* [Exercise passage]:
====================
The 1970s and 1980s were decades when many Eastern trained meditation teachers were sharing their understanding with Westerners, presenting mindfulness meditation as “a way of being in the moment” (as opposed to endless distraction through doing), by paying attention to one’s thoughts and other internal and external experiences in a non-judgmental way .
As summarized in the second edition of Full Catastrophe Living, first published in 1990, the benefits from this kind of practice do not come from a purposeful engagement in accomplishing something or getting somewhere, but simply through accepting one’s lives and circumstances as they are, no matter how complicated or distasteful they may be. It involves holding to this “being in the moment” with “huge tenderness and kindness toward ourselves and find(ing) ways to honor the full dimensionality of our possibilities for living sane, satisfying, and meaningful lives” (p. xxx). This then creates ground for action and engagement.
Beginning in the 1990s, publications on clinical applications of mindfulness began to sprout. From approximately 100 in 2005, that number rose to more than 1,500 in 2013 , including systematic reviews [16-20]. Although mindfulness-based therapeutic approaches have typically been used for specific clinical purposes (i.e., cancer treatment, heart and other chronic health issues), the beneficial path of mindfulness has often reduced symptoms of anxiety, stress and depression that are frequently associated with these conditions.
Two of these reviews are mainly focused on stress, anxiety and depression, conditions which are on the rise, especially in the developed world [18,19]. Along with an increase in scientific knowledge of brain plasticity, interest is soaring regarding the beneficial psychological effects of mindfulness for mental health-related issues, such as sleep disturbances, more serious mental health conditions and mental fatigue associated with brain damage [21-23]. The study by Krusche et al.  showed significant decreases in perceived stress, anxiety and depression, with further decreases one month later at follow-up. Highlighting a key element of the training, Krusche et al. noted a correlation between the amount of meditation practice participants reported and outcomes in relation to baseline severity .
Although MBSR is the longest-standing mindfulness program in the West that has been applied in the health care context, other mindfulness-based approaches combined with cognitive-behavioral therapy have also reported positive outcomes for anxiety and stress , including Mindfulness Based Cognitive Therapy (MBCT), Dialectical Behavior Therapy (DBT), Acceptance and Commitment Therapy (ACT) and Mindfulness-Based Relapse Prevention (MBRP).
While there is ample evidence in clinical settings, there have been significantly fewer occasions of interventions occurring in non-clinical community-based settings. Considering the insufficiency of timely interventions for mental health issues in health care institutions, the community-based, non-clinical intervention to be explained below offers interesting lessons.
====================
Translate this sentence from the passage on mindfulness into Spanish: "Beginning in the 1990s, publications on clinical applications of mindfulness began to sprout."
====================
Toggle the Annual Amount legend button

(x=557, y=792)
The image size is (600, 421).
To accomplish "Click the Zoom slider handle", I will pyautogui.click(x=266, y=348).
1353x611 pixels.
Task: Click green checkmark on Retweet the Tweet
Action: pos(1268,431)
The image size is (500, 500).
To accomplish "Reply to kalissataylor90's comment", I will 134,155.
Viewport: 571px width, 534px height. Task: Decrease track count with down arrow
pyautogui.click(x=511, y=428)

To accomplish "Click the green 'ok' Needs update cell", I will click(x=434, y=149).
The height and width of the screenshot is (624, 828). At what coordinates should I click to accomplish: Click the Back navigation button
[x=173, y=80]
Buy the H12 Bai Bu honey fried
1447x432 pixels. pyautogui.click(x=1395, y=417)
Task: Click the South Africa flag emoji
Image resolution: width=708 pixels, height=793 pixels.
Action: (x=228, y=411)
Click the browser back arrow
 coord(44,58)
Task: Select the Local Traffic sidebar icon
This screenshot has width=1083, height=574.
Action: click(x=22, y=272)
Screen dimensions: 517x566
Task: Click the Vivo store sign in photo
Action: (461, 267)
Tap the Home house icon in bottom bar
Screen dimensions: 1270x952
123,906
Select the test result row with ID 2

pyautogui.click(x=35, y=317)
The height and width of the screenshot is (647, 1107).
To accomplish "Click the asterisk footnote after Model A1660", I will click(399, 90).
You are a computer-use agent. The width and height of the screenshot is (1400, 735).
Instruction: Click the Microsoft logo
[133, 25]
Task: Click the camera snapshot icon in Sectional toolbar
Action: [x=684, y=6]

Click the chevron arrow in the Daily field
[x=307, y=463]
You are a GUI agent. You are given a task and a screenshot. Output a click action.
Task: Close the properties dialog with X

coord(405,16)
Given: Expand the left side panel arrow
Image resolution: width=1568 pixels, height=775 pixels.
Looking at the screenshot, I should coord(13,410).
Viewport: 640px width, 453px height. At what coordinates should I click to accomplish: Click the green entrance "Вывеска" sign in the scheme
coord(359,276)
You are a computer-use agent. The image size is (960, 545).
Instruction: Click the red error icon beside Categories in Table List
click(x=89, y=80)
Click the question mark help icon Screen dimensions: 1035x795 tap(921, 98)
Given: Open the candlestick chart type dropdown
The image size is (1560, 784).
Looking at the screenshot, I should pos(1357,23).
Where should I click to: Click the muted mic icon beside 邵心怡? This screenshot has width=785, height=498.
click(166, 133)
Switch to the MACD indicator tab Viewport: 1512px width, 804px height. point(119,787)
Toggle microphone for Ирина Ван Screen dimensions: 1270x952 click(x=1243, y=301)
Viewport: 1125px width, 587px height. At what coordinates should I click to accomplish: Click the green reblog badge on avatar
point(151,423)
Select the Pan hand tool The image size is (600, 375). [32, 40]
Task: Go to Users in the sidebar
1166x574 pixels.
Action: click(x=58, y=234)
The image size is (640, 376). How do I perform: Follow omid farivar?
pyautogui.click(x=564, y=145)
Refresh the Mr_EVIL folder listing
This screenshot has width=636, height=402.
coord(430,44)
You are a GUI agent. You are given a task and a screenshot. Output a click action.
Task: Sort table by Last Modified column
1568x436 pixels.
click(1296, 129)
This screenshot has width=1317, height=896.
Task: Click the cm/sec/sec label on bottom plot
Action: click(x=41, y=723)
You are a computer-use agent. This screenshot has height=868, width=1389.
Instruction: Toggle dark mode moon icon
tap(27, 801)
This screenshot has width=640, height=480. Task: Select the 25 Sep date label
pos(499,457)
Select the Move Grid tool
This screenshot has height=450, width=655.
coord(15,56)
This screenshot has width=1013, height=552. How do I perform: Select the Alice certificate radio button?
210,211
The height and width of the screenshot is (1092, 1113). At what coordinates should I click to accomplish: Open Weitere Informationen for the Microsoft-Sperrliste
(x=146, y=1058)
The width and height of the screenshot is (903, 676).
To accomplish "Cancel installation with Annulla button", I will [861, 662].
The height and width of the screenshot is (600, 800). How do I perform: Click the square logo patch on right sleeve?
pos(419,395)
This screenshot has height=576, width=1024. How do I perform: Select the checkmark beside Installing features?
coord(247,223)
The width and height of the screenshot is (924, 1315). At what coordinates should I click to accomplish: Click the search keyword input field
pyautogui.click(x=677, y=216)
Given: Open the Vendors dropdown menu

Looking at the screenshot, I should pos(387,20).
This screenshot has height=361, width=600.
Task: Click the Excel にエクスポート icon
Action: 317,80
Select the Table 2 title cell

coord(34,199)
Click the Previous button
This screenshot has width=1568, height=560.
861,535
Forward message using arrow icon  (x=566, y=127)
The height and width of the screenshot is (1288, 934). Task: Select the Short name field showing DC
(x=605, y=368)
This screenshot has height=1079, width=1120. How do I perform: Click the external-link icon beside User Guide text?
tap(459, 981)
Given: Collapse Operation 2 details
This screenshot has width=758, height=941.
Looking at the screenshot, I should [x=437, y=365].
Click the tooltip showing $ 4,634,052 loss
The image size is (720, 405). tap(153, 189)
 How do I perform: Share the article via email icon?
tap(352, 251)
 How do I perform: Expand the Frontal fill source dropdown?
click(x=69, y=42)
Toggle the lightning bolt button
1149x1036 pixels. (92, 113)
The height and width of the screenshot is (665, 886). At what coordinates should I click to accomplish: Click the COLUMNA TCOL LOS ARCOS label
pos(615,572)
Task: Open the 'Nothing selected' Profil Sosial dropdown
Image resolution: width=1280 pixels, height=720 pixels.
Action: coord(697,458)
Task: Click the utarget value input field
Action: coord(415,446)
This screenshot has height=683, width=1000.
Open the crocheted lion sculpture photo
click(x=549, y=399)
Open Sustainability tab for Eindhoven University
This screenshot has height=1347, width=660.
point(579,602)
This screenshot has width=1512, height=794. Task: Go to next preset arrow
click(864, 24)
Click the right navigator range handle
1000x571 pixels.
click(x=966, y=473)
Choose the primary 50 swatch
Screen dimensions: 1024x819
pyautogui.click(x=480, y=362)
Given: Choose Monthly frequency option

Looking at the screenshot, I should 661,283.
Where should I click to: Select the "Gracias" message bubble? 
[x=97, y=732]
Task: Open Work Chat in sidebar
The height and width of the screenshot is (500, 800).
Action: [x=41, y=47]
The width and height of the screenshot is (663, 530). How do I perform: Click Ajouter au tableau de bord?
====================
* [Answer box]:
A partir de la década de 1990, empezaron a brotar publicaciones sobre las aplicaciones clínicas de la atención plena.